A cross-sectional survey was conducted using the Chinese version of the MAX-PC scale and the Generalized Anxiety Disorder Scale (GAD). ROC curve analysis, Youden index, Kappa consistency test and McNemar test were used for the optimal cutoff points for screening mild, moderate, and severe cancer-specific anxiety levels in patients with PCa, on the Chinese version of the MAX-PC scale.

Results

Two hundred eighty-seven patients with PCa completed the survey. The appropriate cut-off values for the MAX-PC scale for screening patients with PCa for cancer-specific anxiety were 20, 28, and 38 for mild, moderate, and severe anxiety, respectively with the highest Youden indices. The Kappa and McNemar’s test showed the best level of consistency with values of 0.627, 0.580, and 0.606 for screening mild, moderate, and severe anxiety, respectively.

Conclusions

The scores 20, 28, and 38 are the best cut-off values for the Chinese version of the MAX-PC scale. This scale should be used for screening cancer-specific anxiety for patients with PCa to assess and evaluate their anxiety levels and provide targeted interventions.

Introduction

Prostate cancer (PCa) has been reported to be the most prevalent cancer in men worldwide [1]. Diagnosis and treatment of PCa cause not only physical complications, such as urinary incontinence, urinary tract irritation, and erectile dysfunction [2], but also mental health issues. Anxiety is the most frequently reported negative emotion among patients with PCa, with incidence rates ranging from 15.09 to 32.6%, as revealed by various studies employing different anxiety assessment tools [3, 4]. In patients with PCa, regular testing of the prostate-specific antigen (PSA) index is essential to monitor treatment outcomes and disease progression [5]. Anxiety is a common emotion experienced by these individuals, which can be exacerbated by elevated PSA levels. Furthermore, Roth et al. discovered that many patients with PCa are reluctant to discuss their feelings, and instead, tend to ask excessive questions about their treatment or prognosis, or delay or repeat PSA tests to express their anxiety [6]. This particular type of anxiety was identified as prostate cancer-specific anxiety, which were unique to men with PCa and were specifically centered on their illness itself or PSA testing [6,7,8].

To better identify and measure anxiety states associated with PCa, Roth developed the Memorial Anxiety Scale for Prostate Cancer (MAX-PC) in 2003 [6]. This 18-item scale assesses cancer-specific anxiety in three dimensions: prostate cancer anxiety, anxiety related to PSA testing, and fear of cancer recurrence. It reportedly has an internal consistency reliability of 0.89 and a retest reliability of 0.89 [6, 7]. However, the scale does not provide a criterion for assessing the magnitude of anxiety scores of patients with PCa, that is, it is difficult to determine which patients attain clinically meaningful scores and need further clinical attention. The MAX-PC scale was revised again in 2006 and in the results, the researchers directly applied a cutoff of 27 to identify PCa Patients with clinically significant anxiety, which represents an average rating of 1.5 on the 0–3 rating scale [9]. Unfortunately, this empirically derived approach to determining the appropriate scale threshold lacks support from objective data, which has led subsequent researchers to report different threshold values when using the scale. For example, in the study by Tavlarides et al., a score of MAX-PC ≥27 indicated a high level of anxiety, a score of MAX-PC < 4 indicated a low level of anxiety [10]. However, study by Tan Hung-Jui et al., a MAX-PC score of ≥26 was used as a cut-off point [11].
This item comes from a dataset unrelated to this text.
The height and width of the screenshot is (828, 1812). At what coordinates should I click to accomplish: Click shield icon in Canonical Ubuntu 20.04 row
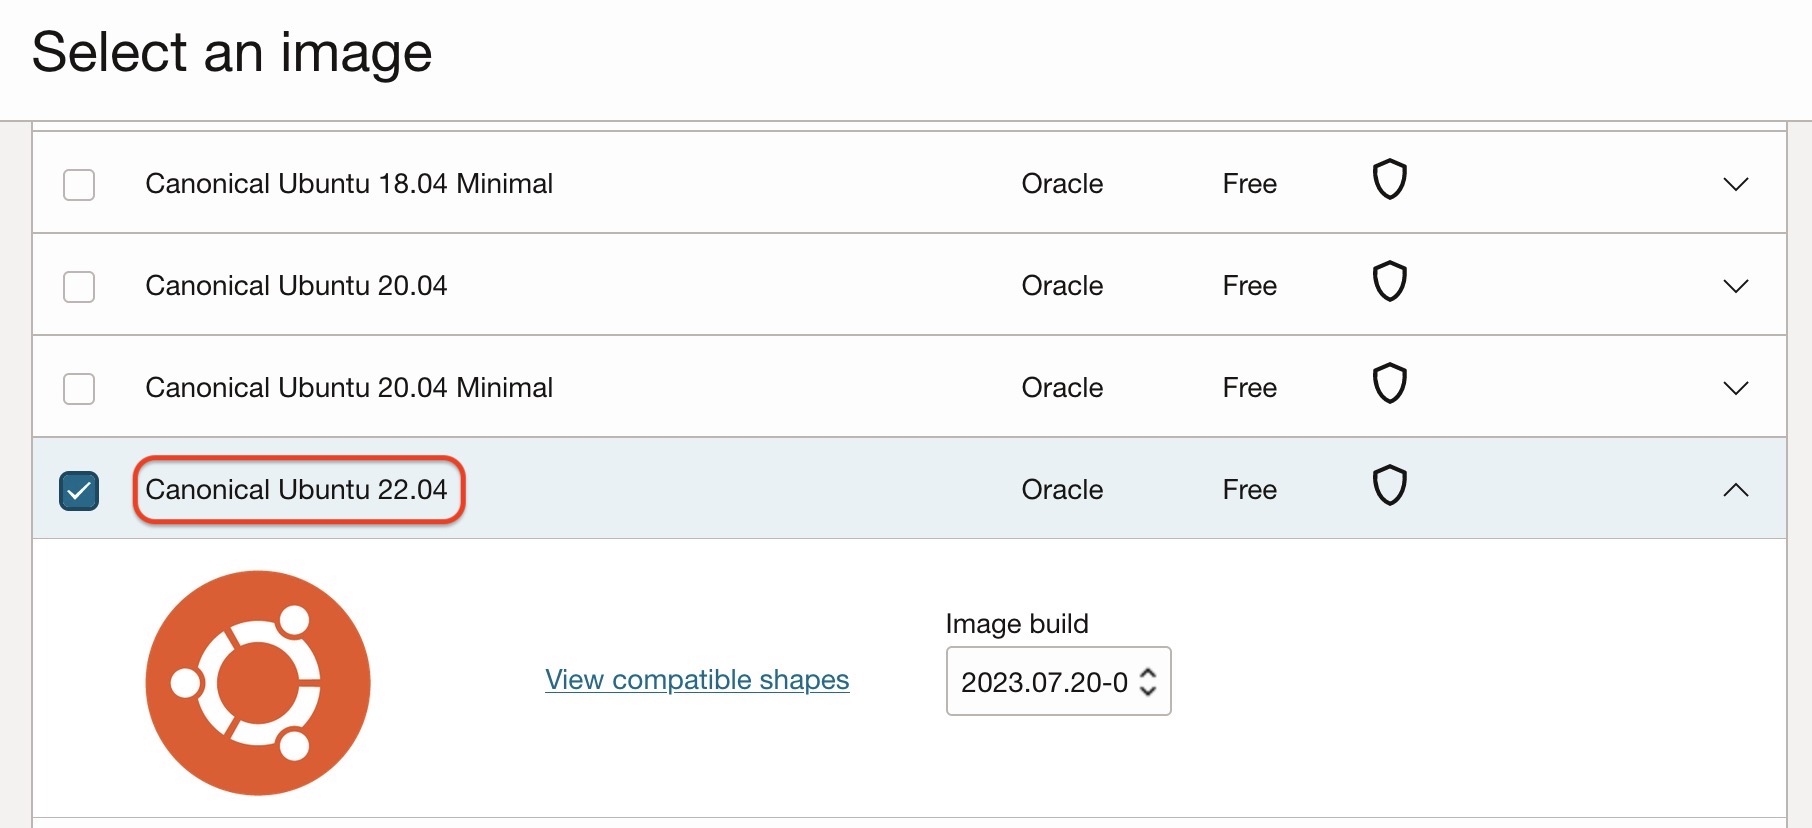(1389, 282)
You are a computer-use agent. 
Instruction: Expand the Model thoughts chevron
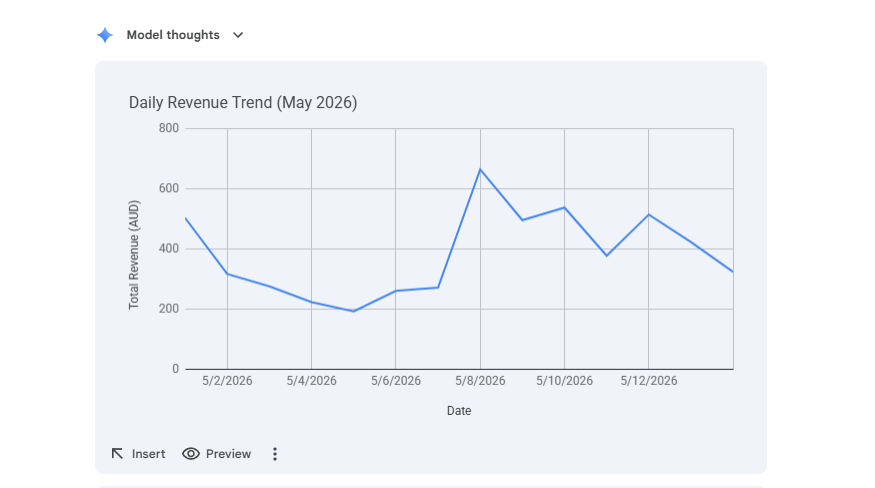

Appropriate cutoff values are essential for the optimization of the scale’s screening accuracy and enhancement of the scale’s sensitivity to what is being measured [12, 13]. A low threshold may lead to a high rate of misdiagnosis, misdiagnosing healthy people as having anxiety disorders, whereas a high threshold may result in more false negatives, thus missing diagnoses of those with anxiety issues. Yet now, the use of aforementioned cutoff values has not been validated by rigorous data. Therefore, it is crucial to utilize scientific and objective research methods to determine the appropriate threshold values for the scale to establish screening criteria for the scale, as well as to improve the value of the scale and lay the groundwork for its wider and more practical use in both clinical and research settings.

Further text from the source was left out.